(水 dfs) poj 3740

Easy Finding

Description

Given a M×N matrix A. A_ij ∈ {0, 1} (0 ≤ i < M, 0 ≤ j < N), could you find some rows that let every cloumn contains and only contains one 1.

Input

There are multiple cases ended by EOF. Test case up to 500.The first line of input is M, N (M ≤ 16, N ≤ 300).
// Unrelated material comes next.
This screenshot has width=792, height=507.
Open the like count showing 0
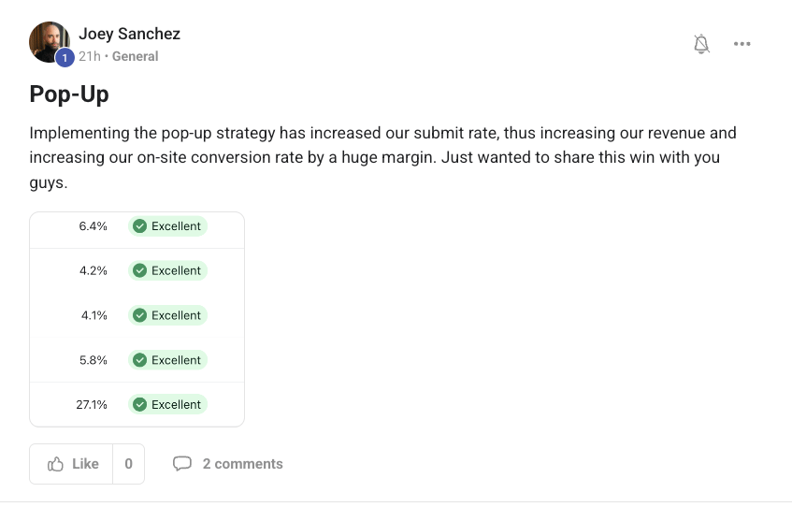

The next M lines every line contains N integers separated by space.

Output

For each test case, if you could find it output "Yes, I found it", otherwise output "It is impossible" per line.

Sample Input

3 3
0 1 0
0 0 1
1 0 0
4 4
0 0 0 1
1 0 0 0
1 1 0 1
0 1 0 0

Sample Output

Yes, I found it
It is impossible

#include<iostream>
#include<cstdio>
#include<cstring>
#include<string>
#include<cmath>
#include<algorithm>
#include<cstdlib>
#include<queue>
#include<vector>
#include<stack>
using namespace std;
int n,m,mp[305][305],vis[305];
bool check()
{
    for(int i=0;i<m;i++)
        if(vis[i]!=1)
            return false;
    return true;
}
bool ok()
{
    for(int i=0;i<m;i++)
    {
        if(vis[i]>1)
            return false;
    }
    return true;
}
bool dfs(int x)
{
    if(check())
        return true;
    for(int i=x;i<n;i++)
    {
        for(int j=0;j<m;j++)
        {
            vis[j]+=mp[i][j];
        }
        if(ok())
        {
            if(dfs(i+1))
                return true;
        }
        for(int j=0;j<m;j++)
        {
            vis[j]-=mp[i][j];
        }
    }
    return false;
}
int main()
{
    while(scanf("%d%d",&n,&m)!=EOF)
    {
        memset(vis,0,sizeof(vis));
        for(int i=0;i<n;i++)
        {
            for(int j=0;j<m;j++)
                scanf("%d",&mp[i][j]);
        }
        if(dfs(0))
        {
            printf("Yes, I found it\n");
        }
        else
            printf("It is impossible\n");
    }
    return 0;
}